- YOUR ASSIGNMENT -
Leave every picture out and print exactly the lines that run from the one containing "Viewport: 1116px width, 621px" to the end of the listing.

#### DATA RECORDS

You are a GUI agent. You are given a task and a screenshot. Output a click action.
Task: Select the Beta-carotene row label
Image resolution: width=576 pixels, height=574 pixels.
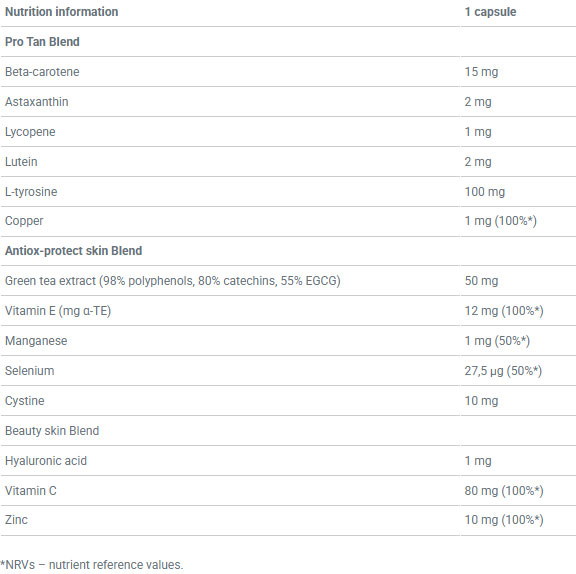tap(42, 72)
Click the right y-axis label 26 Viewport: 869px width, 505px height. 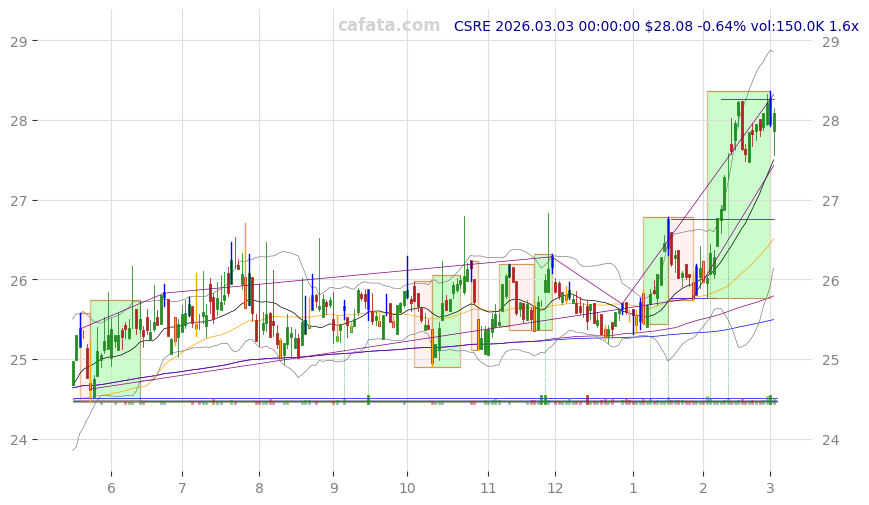point(831,280)
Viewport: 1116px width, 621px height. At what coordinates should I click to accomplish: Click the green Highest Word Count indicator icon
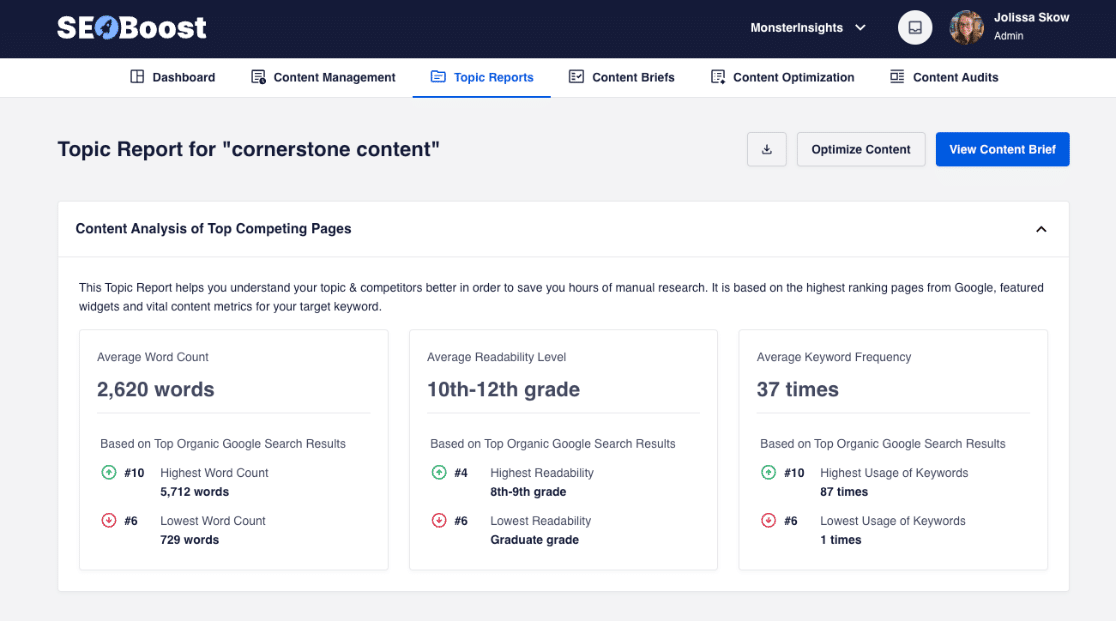click(109, 471)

########

- ANSWER -
Viewport: 1116px width, 621px height. At what coordinates should I click to accomplish: Click the green Highest Word Count indicator icon
click(109, 471)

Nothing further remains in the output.